Ce qui pourrait être une défiance au sein de l’Administration divise déjà la classe politique. Un constat fait également par l’organisation panafricaniste de la société civile Legs-Africa, à travers ce qu’elle considère comme ‘’un nivellement par le bas du débat public, tendant à transformer l’espace public en une sorte d’arène, avec des oppositions de plus en plus radicalisées et des parti-pris suivant des logiques à l’encontre de la République et du commun vouloir de vivre-ensemble’’.

Les réponses apportées par les autorités ne rassurent pas non plus cet observateur qui se veut neutre. En effet, ‘’constatant plusieurs manquements dans l’exécution de la force publique, notamment les barricades et autres dispositifs de surveillance au niveau du domicile privé de monsieur Ousmane Sonko, les arrestations de citoyens dans l’exercice de leur droit constitutionnel de se réunir et de manifester, l’abus au niveau de certaines mesures spéciales liées à la riposte Covid, Legs-Africa appelle à plus de retenue et de dépassement de la part des responsables en charge de la sécurité publique et aux responsables politiques concernés’’ dans l’affaire opposant le député Ousmane Sonko et son accusatrice Adji Sarr.

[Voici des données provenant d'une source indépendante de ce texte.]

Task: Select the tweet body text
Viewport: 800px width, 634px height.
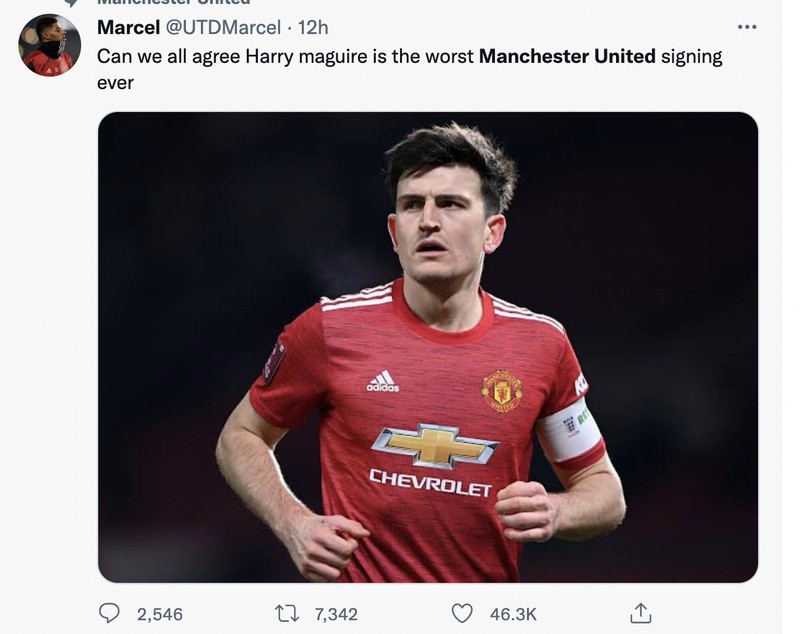Action: point(300,70)
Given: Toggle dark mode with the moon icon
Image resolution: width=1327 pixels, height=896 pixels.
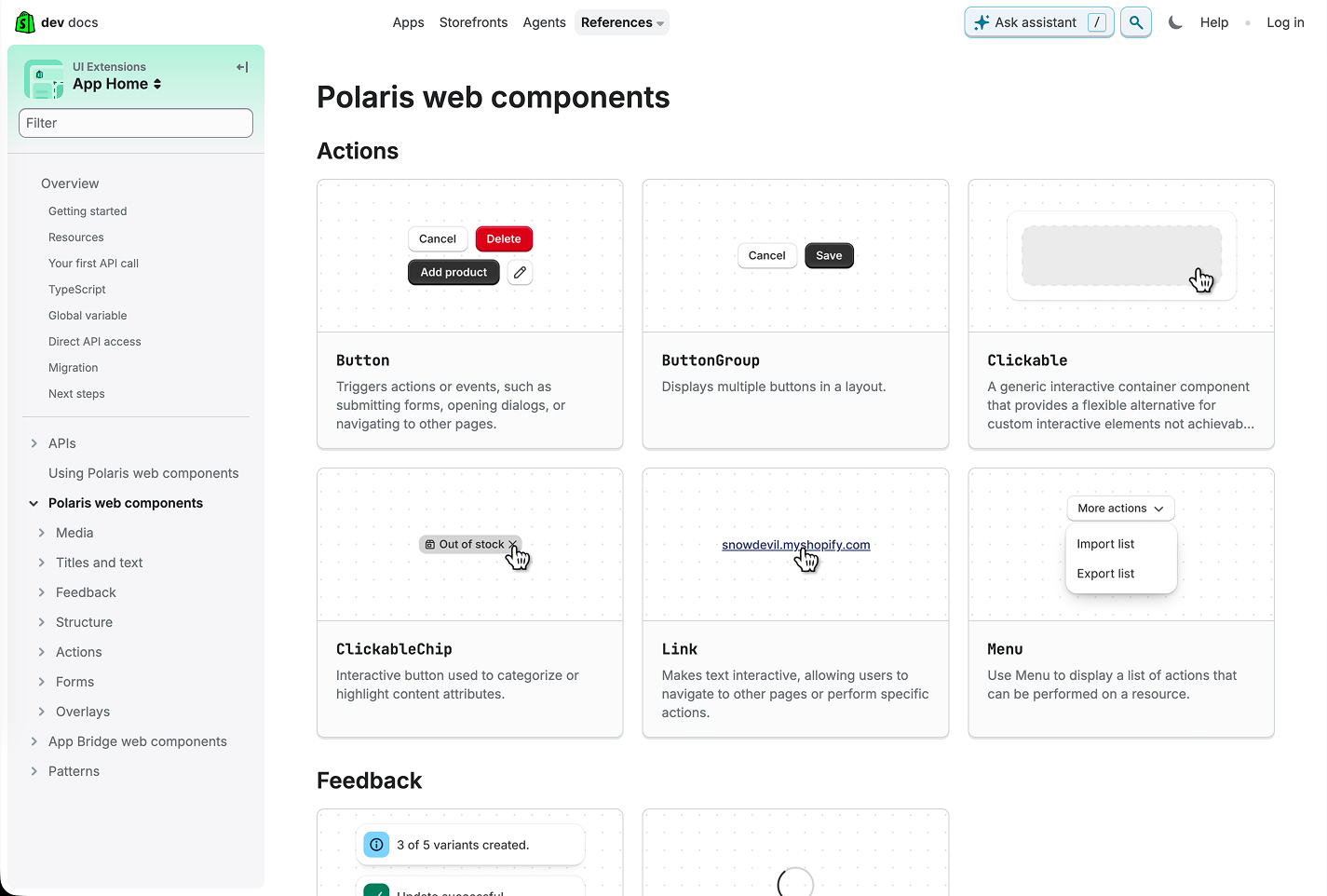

Jusqu’où mènera cette escalade ? Une nouvelle semaine décisive s’annonce, après celles de la levée de l’immunité parlementaire du chef du Pastef. Le juge d’instruction du 8e cabinet a reçu, hier, la notification de la décision de l’Assemblée nationale. Mamadou Seck a ainsi convoqué Ousmane Sonko ce mercredi, à 9 h, pour une audition. Ayant récusé ce juge d’instruction et annoncé qu’il ne répondra à aucune convocation qui n’a pas respecté les procédures, l’audition de l’opposant risque de passer par un mandat d’amener et une interpellation de tous les dangers.

Si les têtes d’affiche des organisations le soutenant ont été arrêtées pour la plupart, les détentions préventives dans un Etat de droit sont, comme l’a rappelé Me Moussa Sarr, illégales.

Seulement, vit-on encore dans un Etat pleinement démocratique ? Il semble de plus en plus que personne ne soit à l’abri des effets de l’affaire Adji Sarr-Ousmane Sonko et de ses dérives autoritaires.